Bağışıklık sisteminde en önemli besin kaynağı tabii ki anne sütüdür. Anne sütü içeriğindeki koruyucu faktörleri bebeğe direkt olarak geçmekte ve bireyin ömür boyu onu koruyacak olan bağışıklığının temellerini atar.

Bağışıklık sistemini daha kuvvetli tutmak elinizde

Daha çok meyve ve sebze: Sofrada C vitamini, karoten ve antioksidanların daha fazla olduğu renkli sebzeleri bulundurun. Yeşil yapraklı sebzeler, brokoli, biberler, havuç, bal kabağı portakal, kayısı, tropik meyveler gibi…

Daha az şeker ve tatlandırıcı: Yapılan bilimsel çalışmalar şeker katkılı yiyeceklerin akyuvar çalışmasını olumsuz etkilediğini gösteriyor. Özellikle hastalık dönemlerinde tatlandırıcılar, şekerin her türü, dışarıdan alınan paketli tatlı yiyeceklerden uzak durmak gerekir. Bunların yerine bal, pekmez ya da doğal meyve şekerinden faydalanmak daha doğrudur. Bu konuda Çocuklarda Şeker Tüketimini Önlemenin Püf Noktaları adlı yazımıza da bakabilirsiniz.
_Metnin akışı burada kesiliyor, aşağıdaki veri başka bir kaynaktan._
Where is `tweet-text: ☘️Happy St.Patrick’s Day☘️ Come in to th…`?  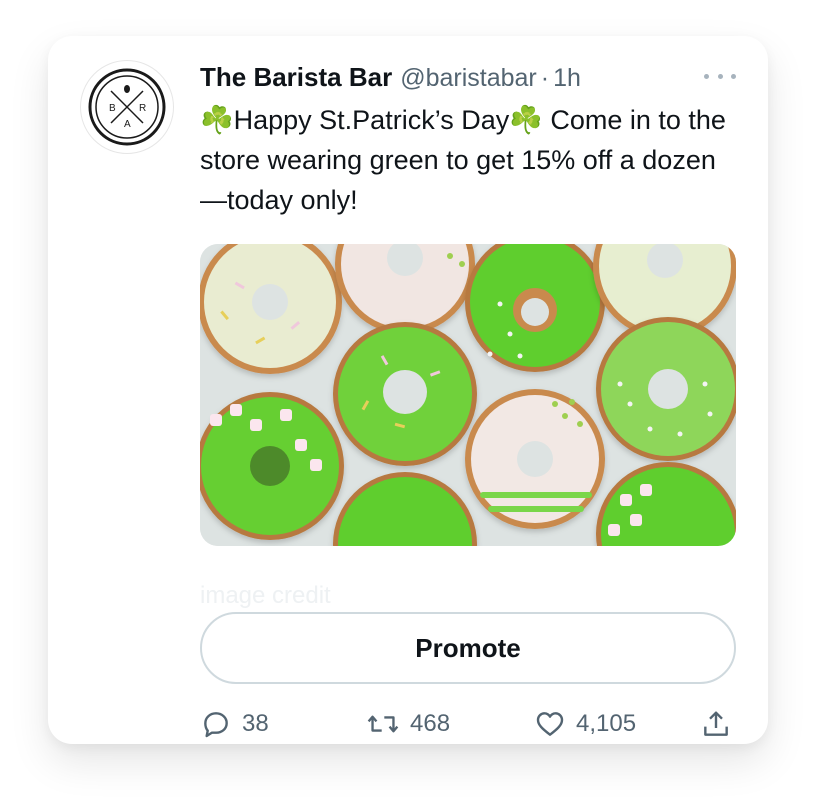 tweet-text: ☘️Happy St.Patrick’s Day☘️ Come in to th… is located at coordinates (463, 160).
Yağ asitlerinden en faydalısı Omega 3 yağları: Özellikle soğuk sularda dolaşan yağlı balıklarda olan bu madde çok değerli bir bağışıklık desteğidir. Omega yağ asitleri, bakterileri yiyen hücrelerin aktivitesini arttırırlar. Haftada 3 gün yağlı balık yemek veya bulunamıyorsa, yine de lokal taze balık ve haftada bir kaç kez balık yağı içeren bir kapsül yeterlidir.Keten tohumu yağı da, balık yağı kadar kuvvetli olmasa da, iyi bir Omega 3 kaynağıdır.
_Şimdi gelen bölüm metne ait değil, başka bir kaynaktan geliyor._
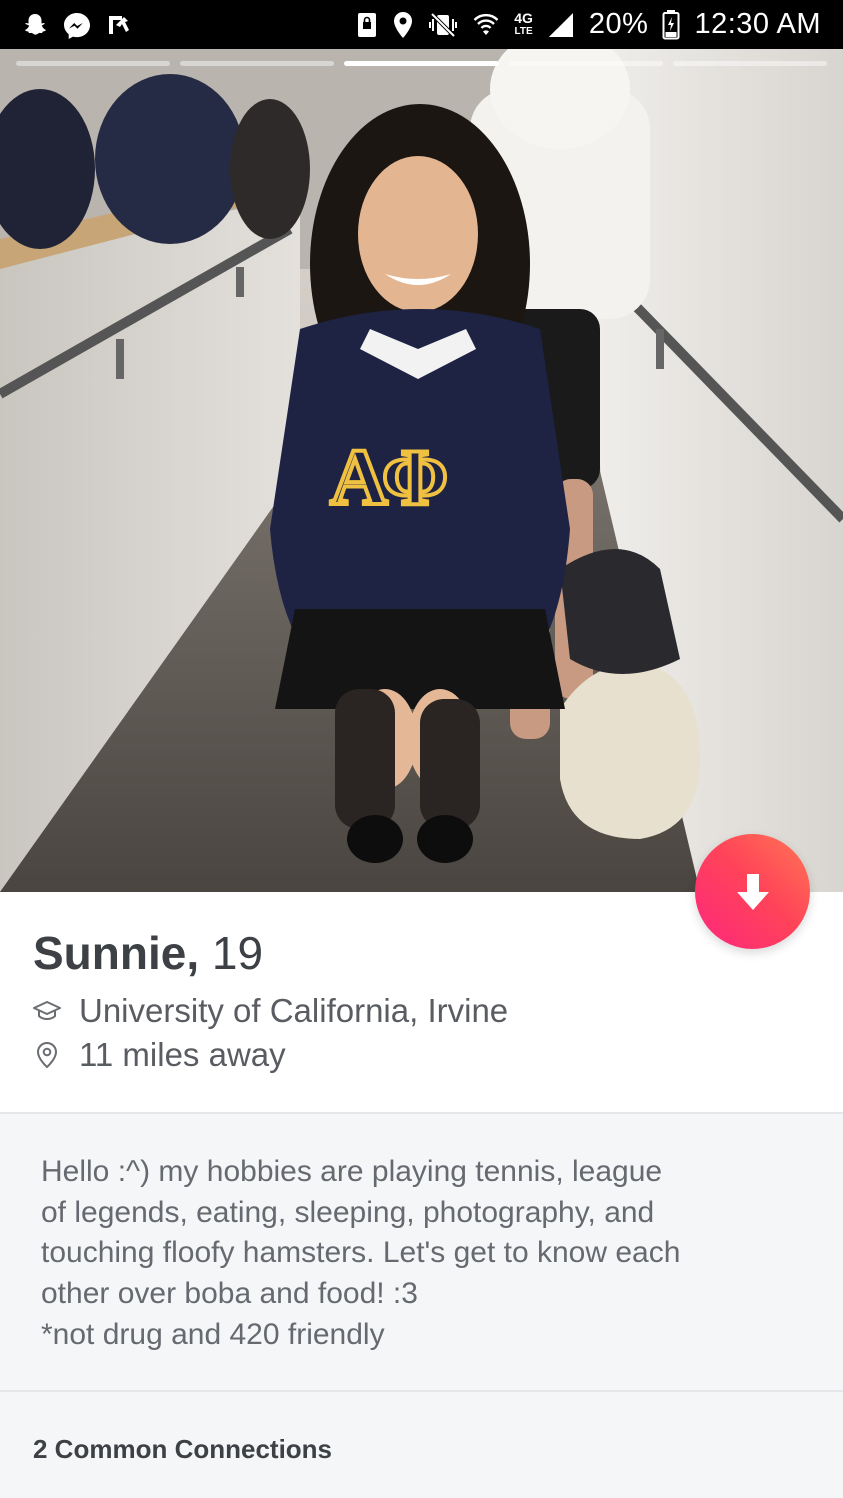 The image size is (843, 1498). Describe the element at coordinates (119, 25) in the screenshot. I see `reply-arrow-icon` at that location.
Yeterli uyku: Çalışmalar, çocuklarda da erişkinlerde olduğu gibi uykusuzluğun mikrop öldüren hücrelerin gücünü azalttığı gösteriyor. Özellikle gün boyu yuvada değişik aktivitelerle heyecanlı saatler geçiren küçük çocukların uyumadıklarını düşünürsek,erken yatmalarının çok gerekli ve önemli olduğunu anlarız. Bu yaştaki çocukların 12-13 saat, okul öncesi çocukların 10 saat uykuya gereksinimleri var.

Normal kilo: Şişmanlık antikor yapımını yavaşlatarak bağışıklık sistemine olumsuz etki etmektedir. Çocuğunuzu aktif tutarak hem kilosunu, hem de bağışıklık sistemini kontrol altında tutmaya çalışın.
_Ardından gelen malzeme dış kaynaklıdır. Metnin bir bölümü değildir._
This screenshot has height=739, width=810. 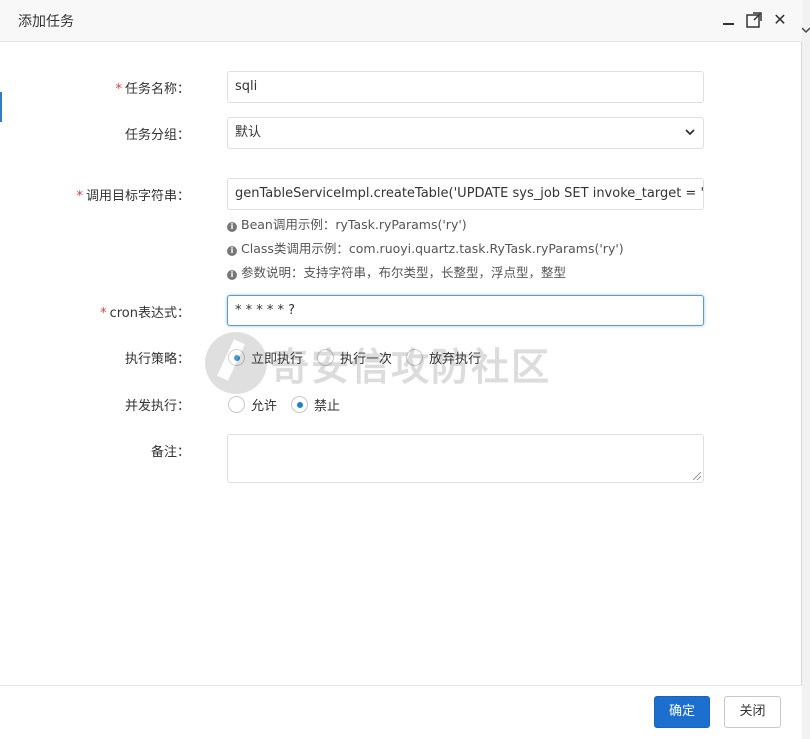 I want to click on concurrent-radios: 允许 禁止, so click(x=291, y=404).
Kişisel temizliğe önem verin: Bağışıklığı doğrudan arttırmasa da, bağışıklık sisteminin yorulmasını engelleyebilir. Sabunla el yıkamaya önem verin. Okuldan gelince, yemekten önce ve sonra, burun sildikten sonra, tuvaleti kullandıktan sonra mutlaka eller sabunla yıkanmalı. Diş fırçaları beraber duruyorsa, hasta olanın fırçasını hemen atıp yenisini almakta fayda var.

Yanında sigara içmeyin: Çocuklar sigaranın zararlı etkilerine daha da açıklar çünkü dakikada daha fazla soluyorlar. Bronşit, kulak enfeksiyonu, astım riskini arttırmak istemiyorsanız, çocuğunuzun pasif içici olmasına izin vermeyin.